(Given instruction): Reproduce every line of the material below word for word, omitting the pictures.

(Provided material):
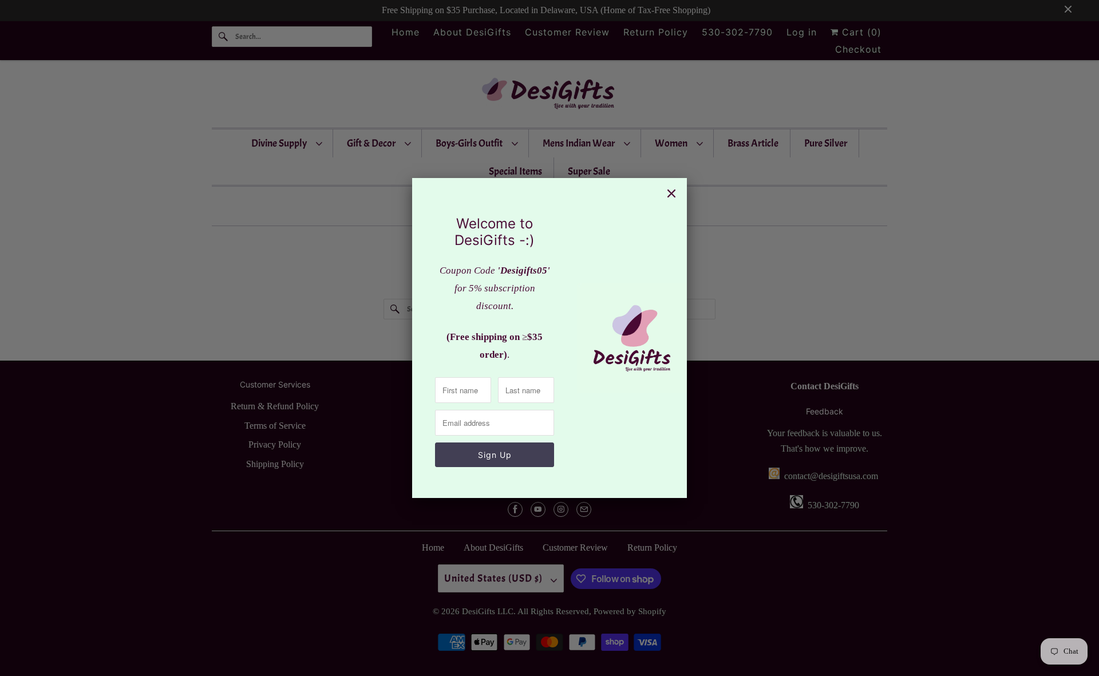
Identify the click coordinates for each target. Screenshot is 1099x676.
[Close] (671, 193)
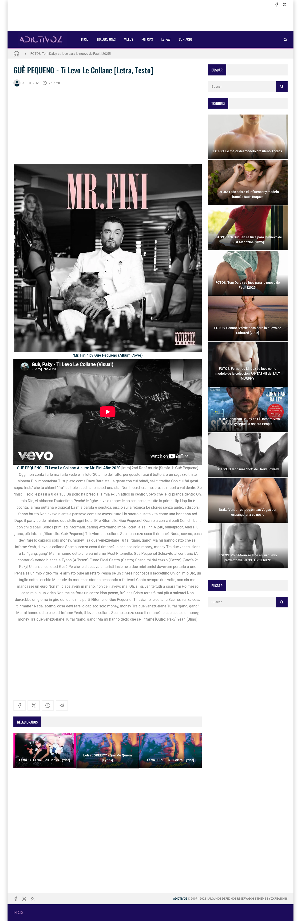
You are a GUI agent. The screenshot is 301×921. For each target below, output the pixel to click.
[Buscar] (285, 39)
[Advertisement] (150, 19)
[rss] (32, 898)
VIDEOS (128, 39)
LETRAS (165, 39)
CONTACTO (185, 39)
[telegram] (62, 705)
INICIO (84, 39)
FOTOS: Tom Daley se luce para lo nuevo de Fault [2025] (70, 53)
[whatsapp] (48, 705)
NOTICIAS (147, 39)
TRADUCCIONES (106, 39)
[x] (284, 4)
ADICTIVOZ (30, 83)
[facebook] (276, 4)
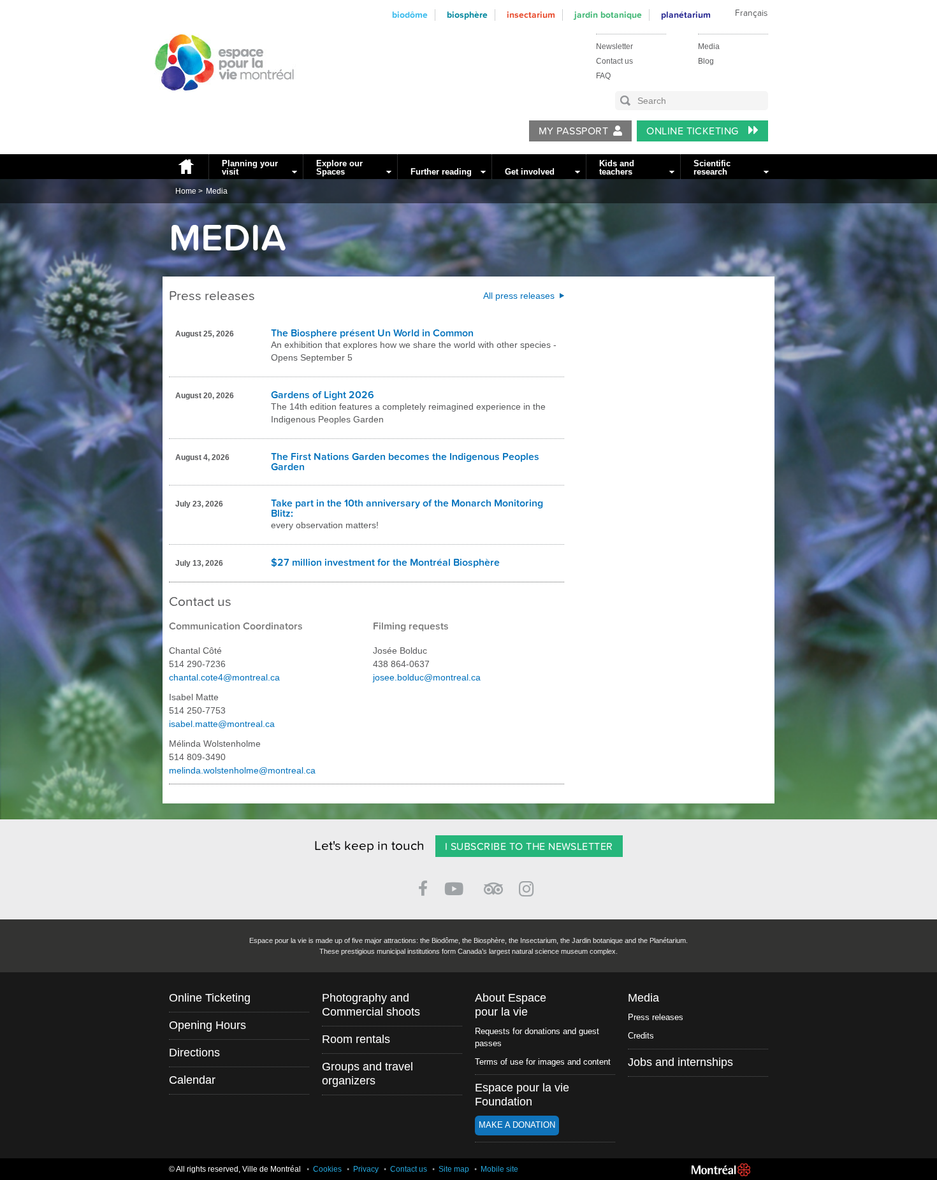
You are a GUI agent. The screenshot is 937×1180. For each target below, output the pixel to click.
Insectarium (531, 15)
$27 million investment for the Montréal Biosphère (385, 562)
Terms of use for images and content (543, 1062)
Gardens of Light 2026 (322, 395)
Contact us (614, 61)
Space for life (220, 102)
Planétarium (686, 15)
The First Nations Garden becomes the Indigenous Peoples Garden (405, 461)
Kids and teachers (616, 167)
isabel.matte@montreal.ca (222, 724)
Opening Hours (207, 1025)
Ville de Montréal (721, 1169)
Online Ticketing (693, 131)
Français (751, 13)
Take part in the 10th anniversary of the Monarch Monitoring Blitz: (407, 508)
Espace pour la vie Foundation (522, 1094)
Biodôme (410, 15)
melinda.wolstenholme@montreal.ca (242, 770)
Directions (194, 1052)
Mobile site (499, 1169)
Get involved (530, 171)
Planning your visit (250, 167)
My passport (573, 131)
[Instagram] (529, 886)
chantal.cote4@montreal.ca (224, 677)
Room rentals (356, 1039)
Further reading (441, 171)
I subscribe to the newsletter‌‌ (529, 846)
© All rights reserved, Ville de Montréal (235, 1169)
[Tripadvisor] (493, 883)
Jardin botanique (608, 15)
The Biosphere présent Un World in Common (372, 333)
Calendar (192, 1080)
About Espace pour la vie (510, 1004)
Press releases (655, 1017)
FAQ (603, 75)
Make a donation (517, 1125)
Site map (454, 1169)
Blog (706, 61)
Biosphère (467, 15)
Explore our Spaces (339, 167)
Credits (641, 1035)
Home (185, 166)
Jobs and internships (680, 1062)
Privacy (366, 1169)
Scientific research (712, 167)
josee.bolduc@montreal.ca (427, 677)
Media (709, 46)
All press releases (519, 296)
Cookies (327, 1169)
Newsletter (614, 46)
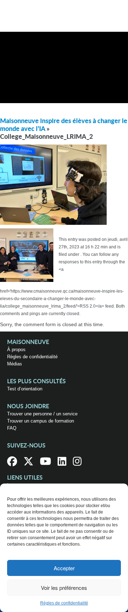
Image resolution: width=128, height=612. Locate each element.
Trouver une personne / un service (42, 413)
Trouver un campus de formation (40, 421)
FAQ (11, 428)
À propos (16, 349)
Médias (14, 363)
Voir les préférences (64, 587)
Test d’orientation (24, 388)
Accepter (64, 568)
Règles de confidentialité (64, 603)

(Completed task):
Identify the click coordinates for each target. Screenshot is 1099x676.
[Close] (671, 193)
You are a GUI agent. The screenshot is 301×921. For each target below, output the pixel to click.
[Buscar] (285, 39)
[Advertisement] (150, 19)
[rss] (32, 898)
VIDEOS (128, 39)
LETRAS (165, 39)
CONTACTO (185, 39)
[telegram] (62, 705)
INICIO (84, 39)
FOTOS: Tom Daley se luce para lo nuevo de Fault [2025] (70, 53)
[whatsapp] (48, 705)
NOTICIAS (147, 39)
TRADUCCIONES (106, 39)
[x] (284, 4)
ADICTIVOZ (30, 83)
[facebook] (276, 4)
You are a GUI agent. The screenshot is 937×1180. For each target below, output the pixel to click.
Insectarium (531, 15)
$27 million investment for the Montréal Biosphère (385, 562)
Terms of use for images and content (543, 1062)
Gardens of Light 2026 (322, 395)
Contact us (614, 61)
Space for life (220, 102)
Planétarium (686, 15)
The First Nations Garden becomes the Indigenous Peoples Garden (405, 461)
Kids and teachers (616, 167)
isabel.matte@montreal.ca (222, 724)
Opening Hours (207, 1025)
Ville de Montréal (721, 1169)
Online Ticketing (693, 131)
Français (751, 13)
Take part in the 10th anniversary of the Monarch Monitoring Blitz: (407, 508)
Espace pour la vie Foundation (522, 1094)
Biodôme (410, 15)
melinda.wolstenholme@montreal.ca (242, 770)
Directions (194, 1052)
Mobile site (499, 1169)
Get involved (530, 171)
Planning your visit (250, 167)
My passport (573, 131)
[Instagram] (529, 886)
chantal.cote4@montreal.ca (224, 677)
Room rentals (356, 1039)
Further reading (441, 171)
I subscribe to the newsletter‌‌ (529, 846)
© All rights reserved, Ville de Montréal (235, 1169)
[Tripadvisor] (493, 883)
Jardin botanique (608, 15)
The Biosphere présent Un World in Common (372, 333)
Calendar (192, 1080)
About Espace pour la vie (510, 1004)
Press releases (655, 1017)
FAQ (603, 75)
Make a donation (517, 1125)
Site map (454, 1169)
Blog (706, 61)
Biosphère (467, 15)
Explore our Spaces (339, 167)
Credits (641, 1035)
Home (185, 166)
Jobs and internships (680, 1062)
Privacy (366, 1169)
Scientific research (712, 167)
josee.bolduc@montreal.ca (427, 677)
Media (709, 46)
All press releases (519, 296)
Cookies (327, 1169)
Newsletter (614, 46)
Image resolution: width=128, height=612. Locate each element.
Trouver une personne / un service (42, 413)
Trouver un campus de formation (40, 421)
FAQ (11, 428)
À propos (16, 349)
Médias (14, 363)
Voir les préférences (64, 587)
Test d’orientation (24, 388)
Accepter (64, 568)
Règles de confidentialité (64, 603)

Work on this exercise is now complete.